Repeat the slide text below about heterogeneous systems, in full and word for word.

Extracted text:
--------------------
Old Lessons and New Challenges for Future Heterogeneous Systems

Bob Colwell

January, 2018
Extreme Heterogeneity Workshop
Gaithersburg, MD
Heterogeneity is already here: smartphone SoC ca 2016
Another example: TI OMAP

One challenge of heterogeneity is how to build large systems comprised of massive numbers of these already-heterogeneous systems.
What does our homogeneous past teach us?

General-purpose computing ruled for decades because

• **Better perf on existing code + new apps & OS’s = $$Profits**
  • (All else being equal.) Rinse and repeat.

• Why did that formula work?
  1. CPU perf/features got exponentially better over time
  2. OS’s/SW got better (and demanded better CPU’s)
  3. Platform improvements did not choke (PCI, QPI, USB, DRAM, buses, caches...)
  4. Overall system cost fell drastically
  5. Security issues have remained annoyances, not limiters
  6. There was a predictable future safeguarding today’s investments

• Can we just re-apply that formula? No. ML is dead. But we must address a major limiter that was choking it anyway: efficiency.
What about efficiency?

General computing largely ignored efficiency

• MPEG-2 HW decoder 1000x > CPU SW decoder
• Let common tasks be provided in HW (that’s heterogeneity)
--------------------
Listed records:
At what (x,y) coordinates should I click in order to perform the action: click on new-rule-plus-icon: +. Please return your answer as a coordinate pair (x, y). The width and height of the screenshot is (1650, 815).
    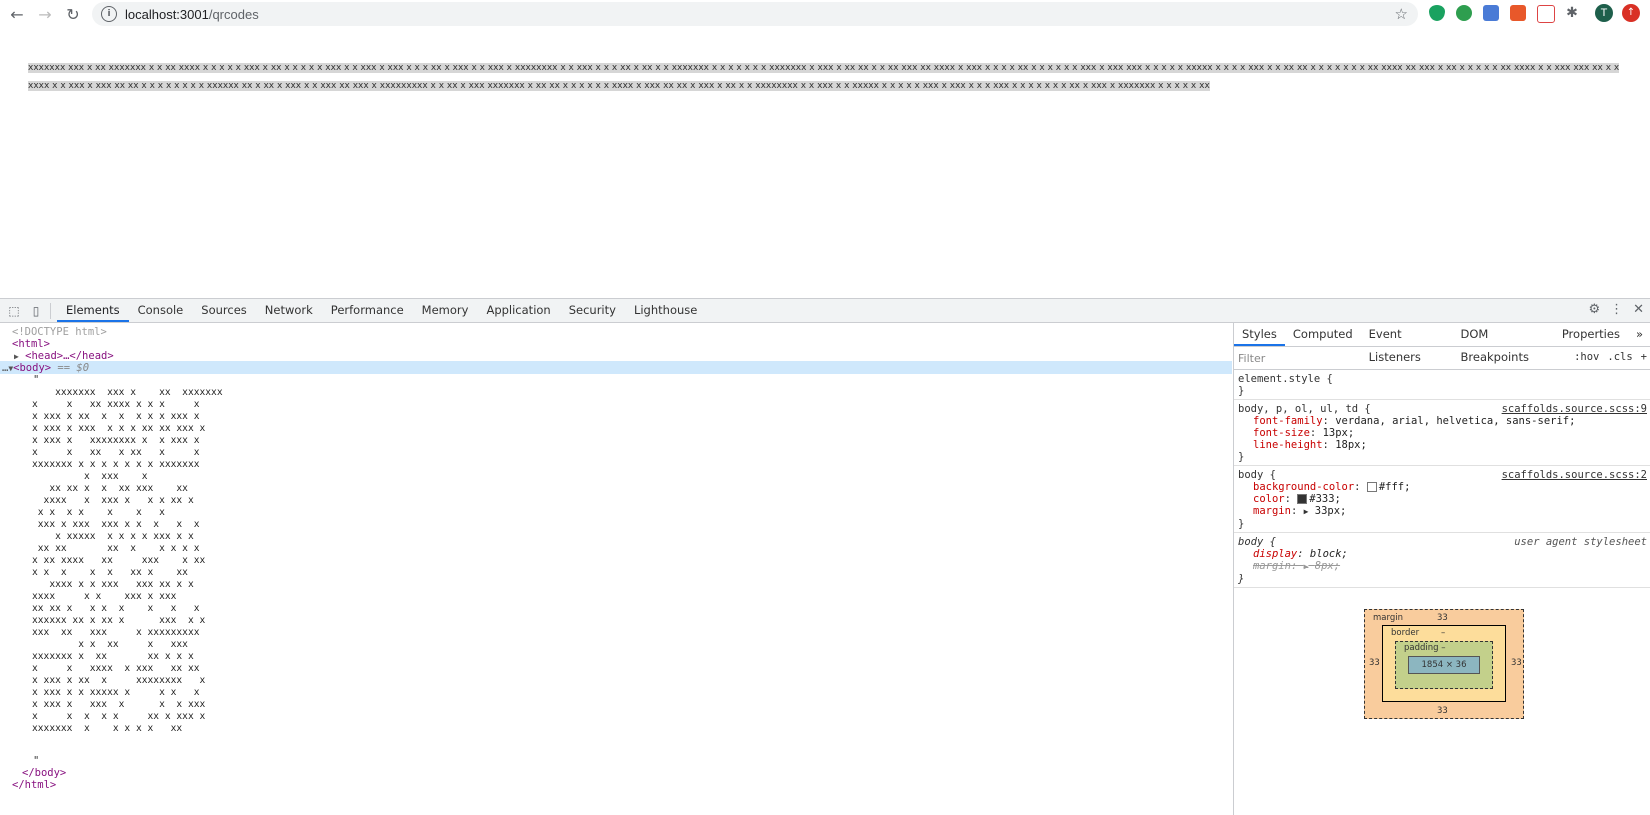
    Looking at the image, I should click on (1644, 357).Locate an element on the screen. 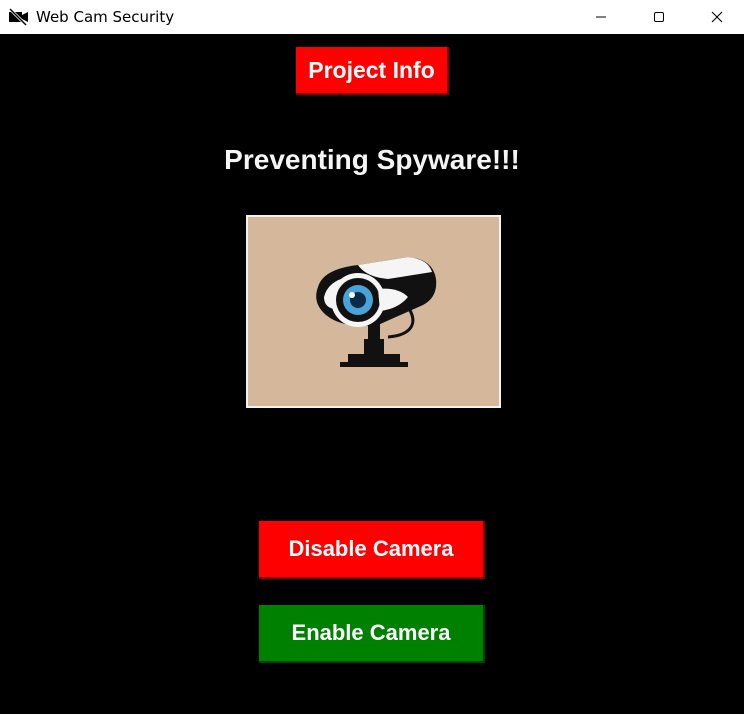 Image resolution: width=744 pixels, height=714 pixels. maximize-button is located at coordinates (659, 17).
--------------------
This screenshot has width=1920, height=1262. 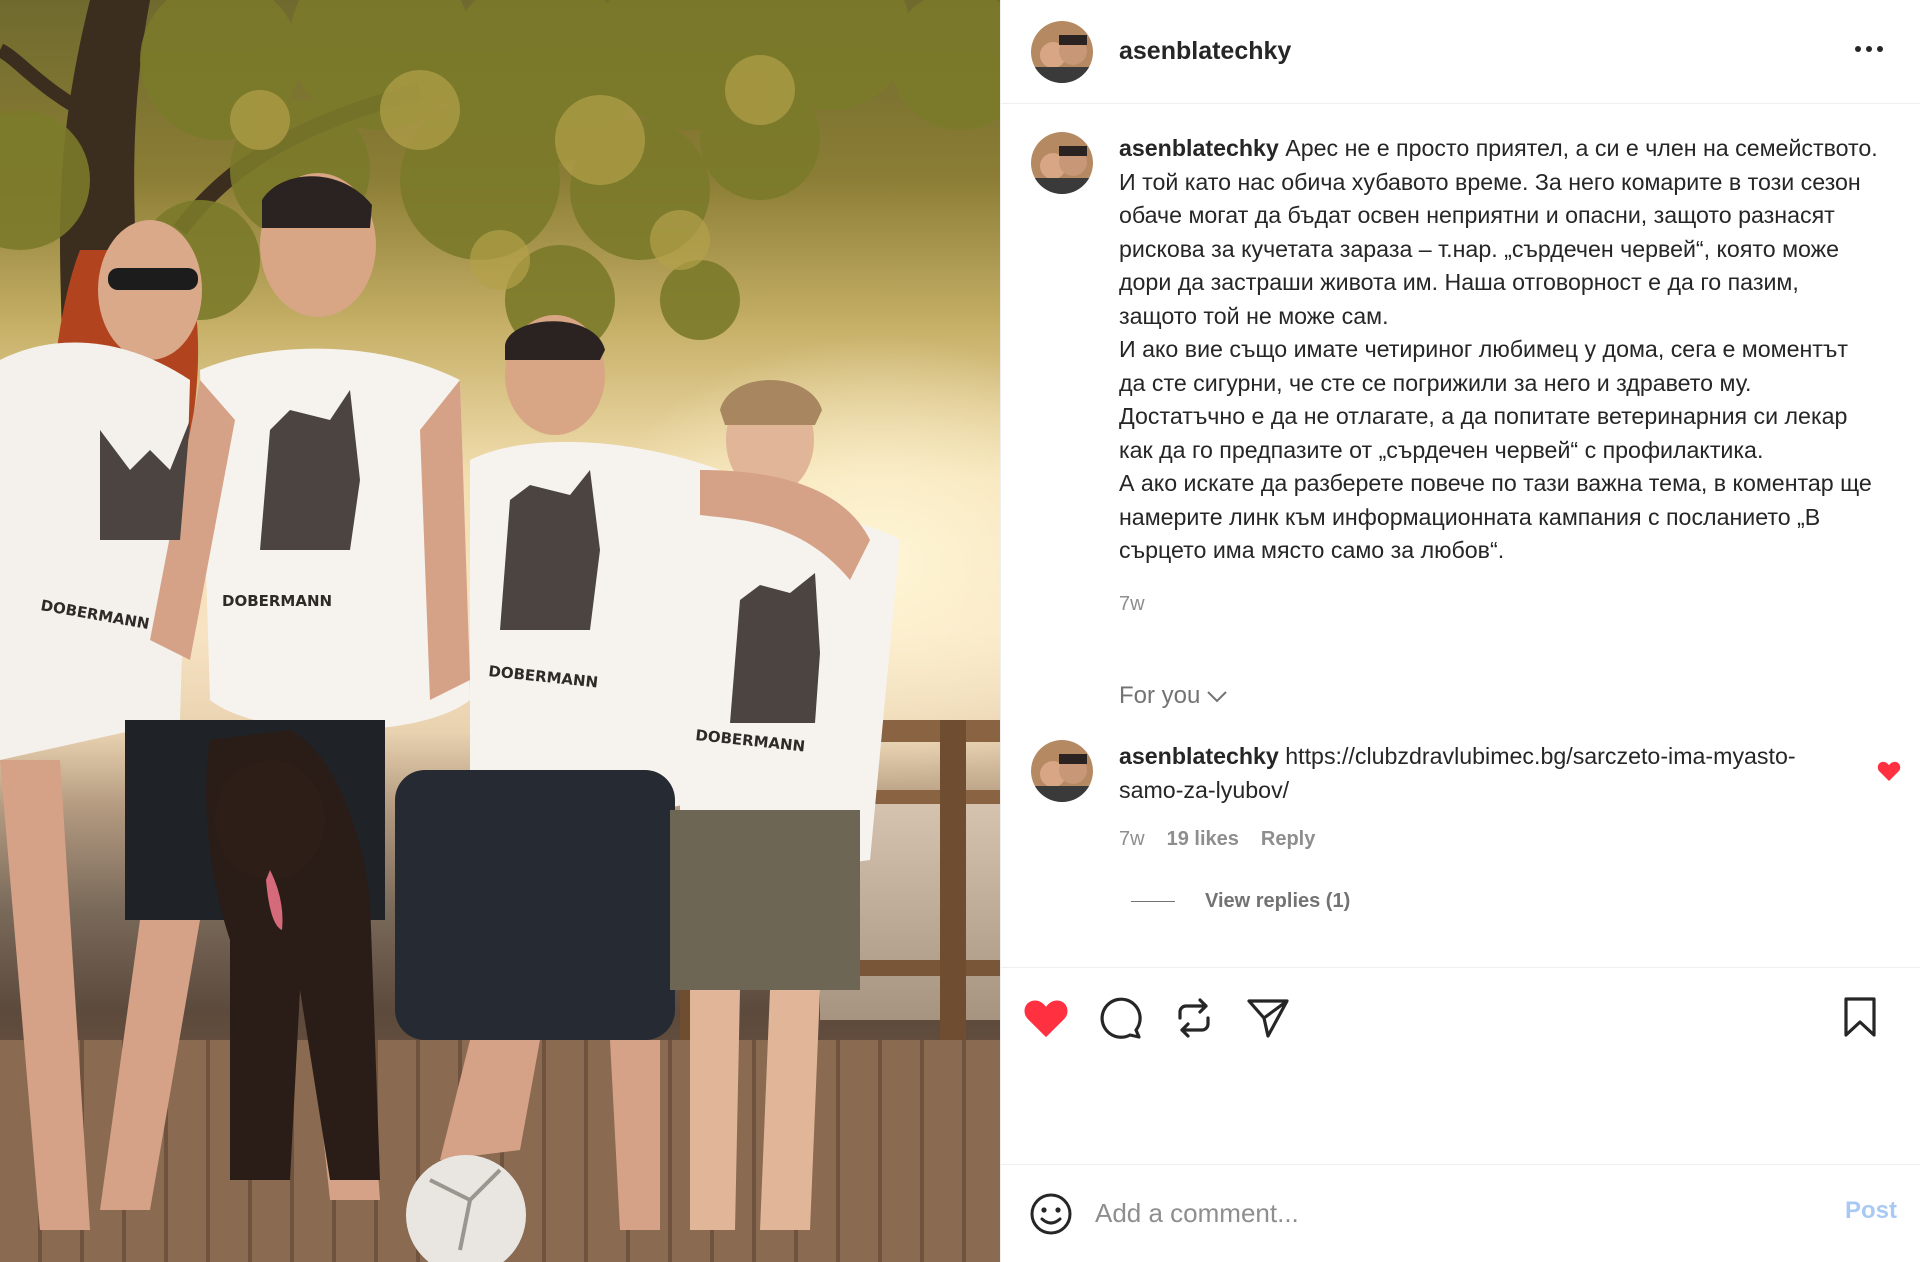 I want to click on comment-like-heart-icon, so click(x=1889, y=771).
--------------------
Result of this task:
Old Lessons and New Challenges for Future Heterogeneous Systems

Bob Colwell

January, 2018
Extreme Heterogeneity Workshop
Gaithersburg, MD
Heterogeneity is already here: smartphone SoC ca 2016
Another example: TI OMAP

One challenge of heterogeneity is how to build large systems comprised of massive numbers of these already-heterogeneous systems.
What does our homogeneous past teach us?

General-purpose computing ruled for decades because

• **Better perf on existing code + new apps & OS’s = $$Profits**
  • (All else being equal.) Rinse and repeat.

• Why did that formula work?
  1. CPU perf/features got exponentially better over time
  2. OS’s/SW got better (and demanded better CPU’s)
  3. Platform improvements did not choke (PCI, QPI, USB, DRAM, buses, caches...)
  4. Overall system cost fell drastically
  5. Security issues have remained annoyances, not limiters
  6. There was a predictable future safeguarding today’s investments

• Can we just re-apply that formula? No. ML is dead. But we must address a major limiter that was choking it anyway: efficiency.
What about efficiency?

General computing largely ignored efficiency

• MPEG-2 HW decoder 1000x > CPU SW decoder
• Let common tasks be provided in HW (that’s heterogeneity)